Outside, Jenny took a moment to breathe the air and try to grasp what had just happened. It was a song. An old song, now lost to almost everyone, that had triggered her memories. It was a song that had set her on a new path, a path so very, very different from her life as she knew it. Was it sensible, or was it really only the ‘sins of the fathers’ manifesting in her? Had she inherited her father’s madness, or his sanity?

I share the famine and the feast.

The song would not go away. Should she see the doctors about how she felt? Should she discuss it with her mother? Hell no! She’d be sectioned at once. Her own mother had called the authorities when her father left. Jenny took a breath. It wasn’t malice. If her mother had not reported her father’s aberration, they would all now be under permanent observation as accomplices. Possibly even in jail. No, she could not really blame her mother – but she couldn’t trust her with these thoughts either.

Jenny knew she had to leave this city. Get out into the barren wilderness beyond. Like her father. Find the wandering people and try to join them. She stared at her left hand. Would she have the courage to cut the chip out, as her father had?

Well, she would soon find out. Her mind had decided that she would not turn up for her next injection in two weeks’ time. Earth Day was one week after that and missing a shot would put her on Green Santa’s naughty list. She would hear the bells.

Jenny gritted her teeth and whispered the mantra she had been taught. “Send not to ask for whom the bells jingle. They jingle for thee.”

If she missed the next shot, she would be classed as ‘anti-vaxxer’ and Green Santa would take her to some unknown oblivion. It was terrifying, but now she had seen how her world really was, now she had finally seen the circus parade close up, it was terrifying to stay within it too. Running into the wilderness was also terrifying. Basically, she had a choice of terrors. Which to choose?

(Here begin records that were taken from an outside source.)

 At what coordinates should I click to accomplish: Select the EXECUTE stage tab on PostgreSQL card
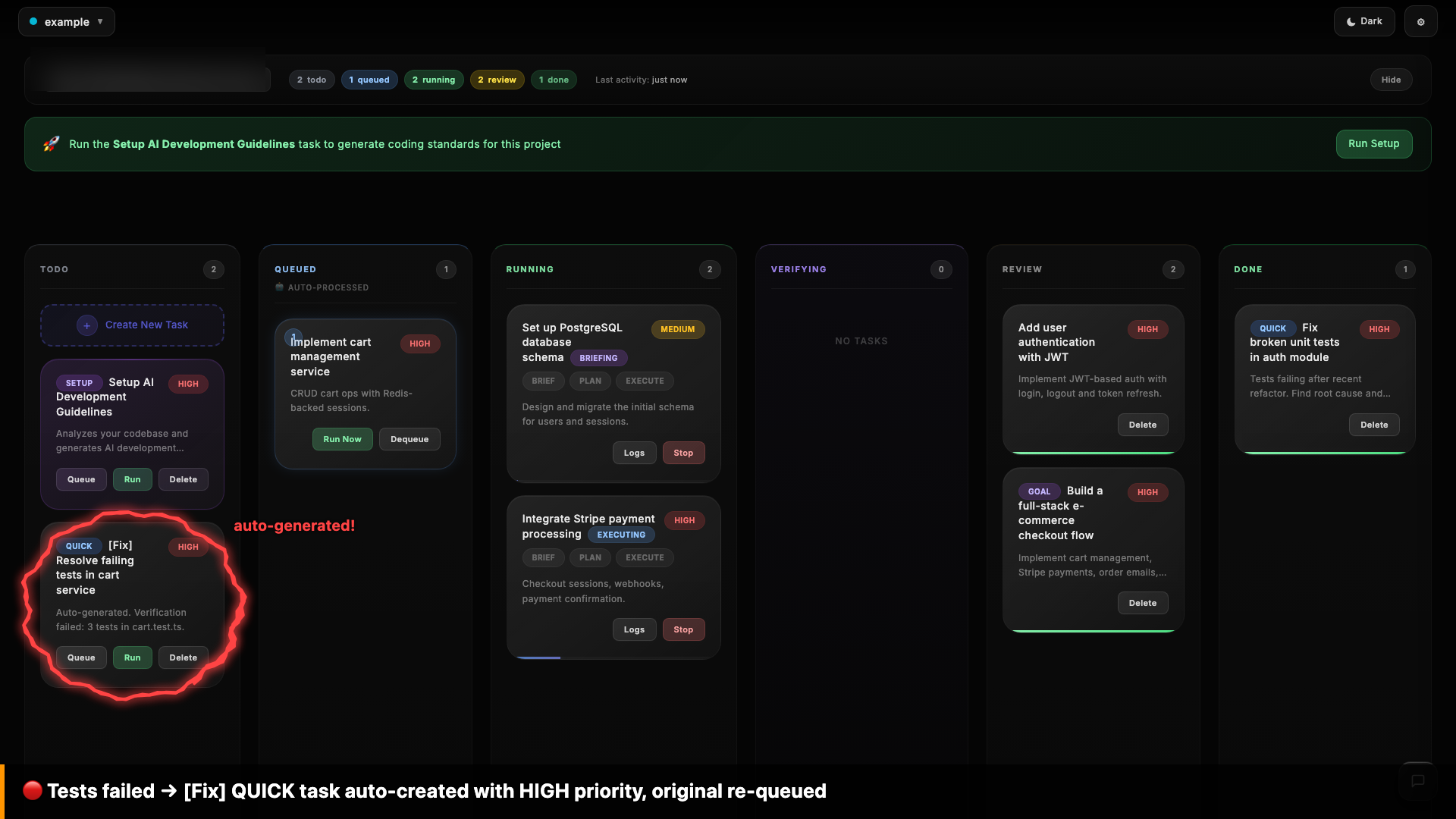644,381
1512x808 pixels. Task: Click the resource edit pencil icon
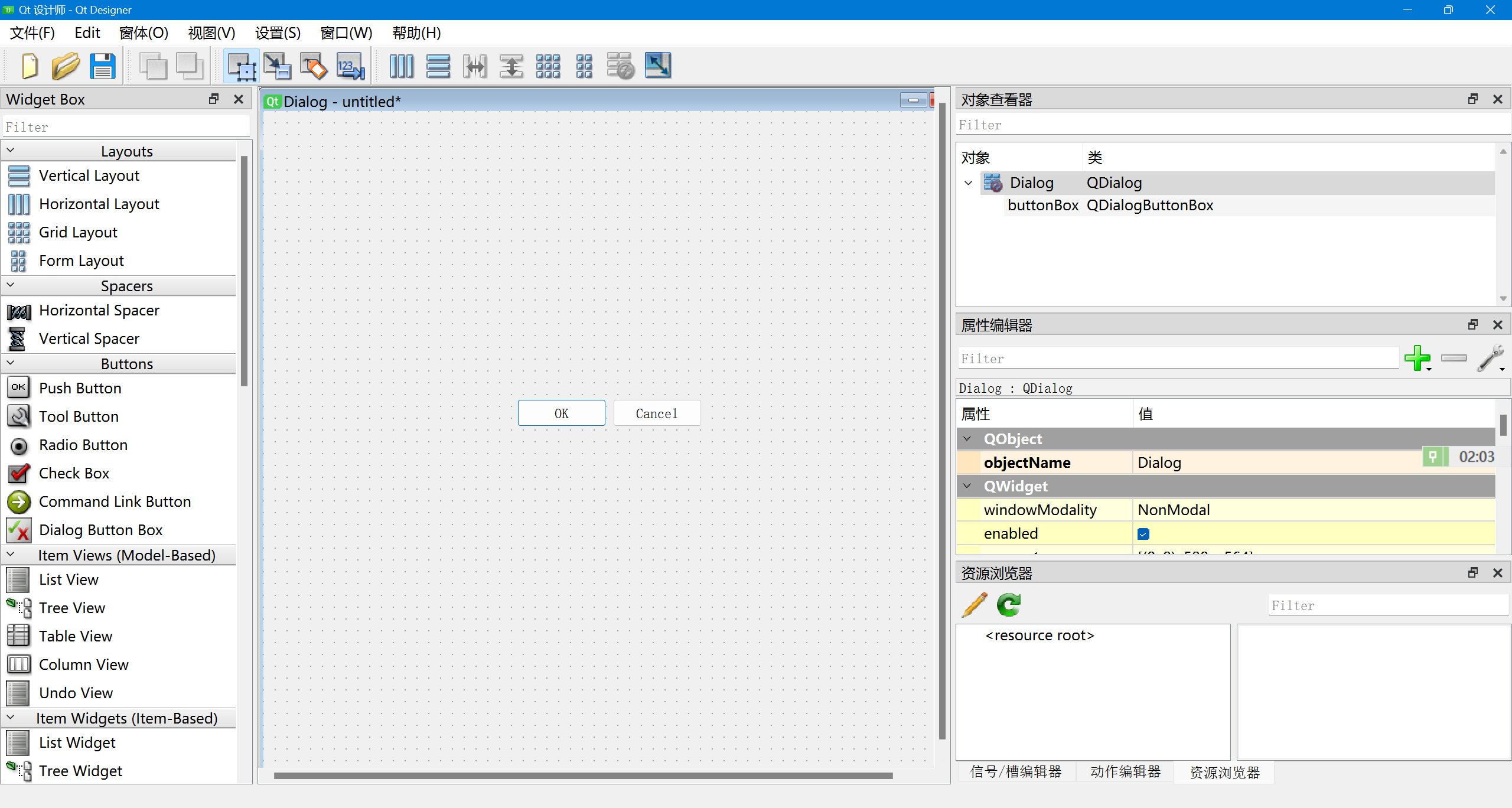click(x=973, y=605)
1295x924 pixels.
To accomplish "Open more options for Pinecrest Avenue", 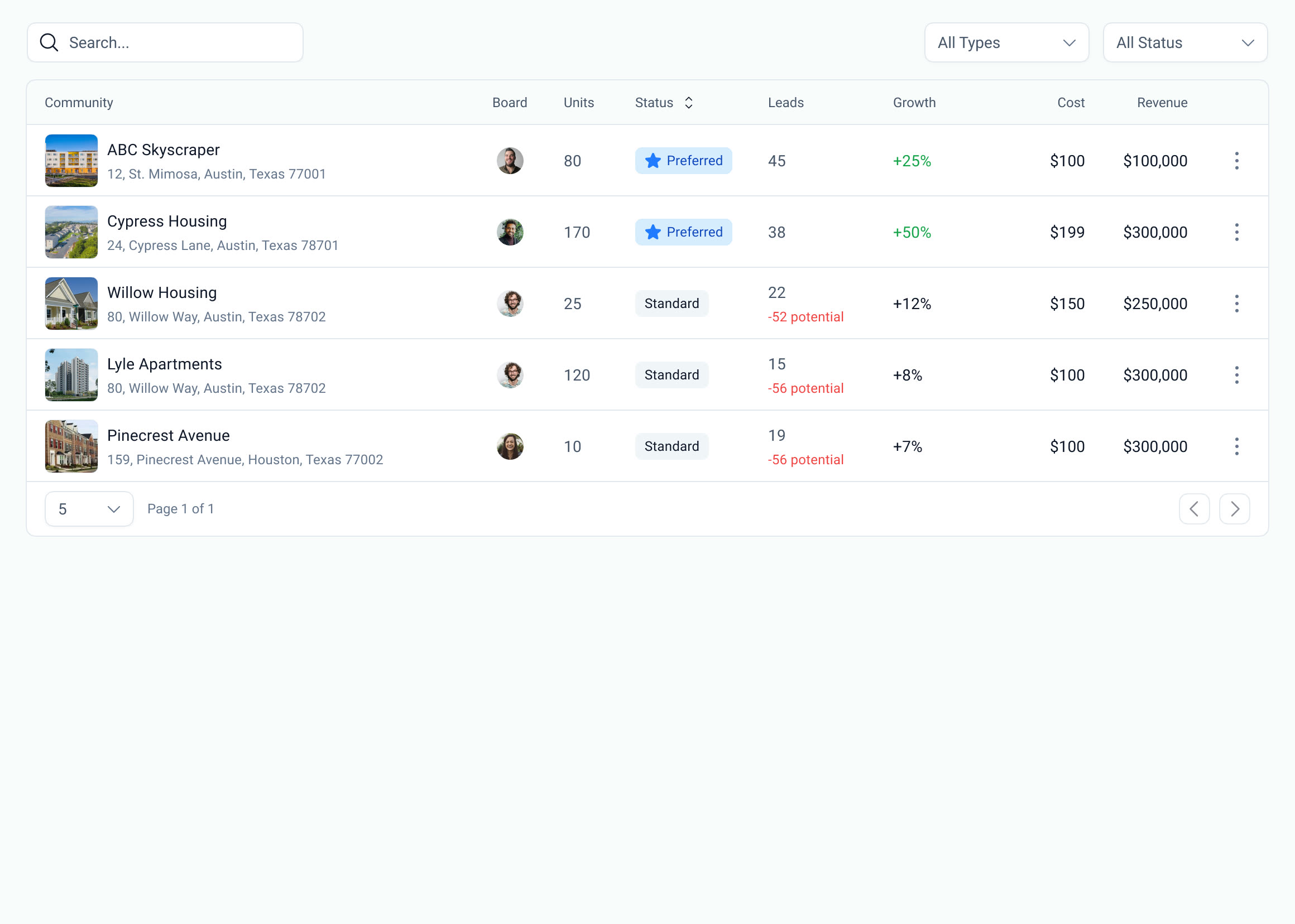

Jenny headed to her room, only a short walk away from the campus medical centre. She had an enormous decision to make and only a short time in which to make it. If she chose to stay, she would just take the shot in two weeks’ time. If she chose to leave, she would have to do that very soon. As soon as she missed that next appointment she’d be on the naughty list and then she’d be watched closely.

“Well.” Jenny placed her hand on the door to her student accommodation block and watched the door swing open. “Seems I finally have to make an adult decision.” She stepped inside and watched the door swing closed. “I just wish I knew how.”

The song’s closing lines played in her mind.

All the devils that disturbed me and the angels that defeated them somehow.

Come together in me now.

———————————————-

(The song, if anyone is interested, is by Paul Williams and is one of the excellent pieces of music from a film called ‘The Phantom of the Paradise’, a film I heartily recommend.)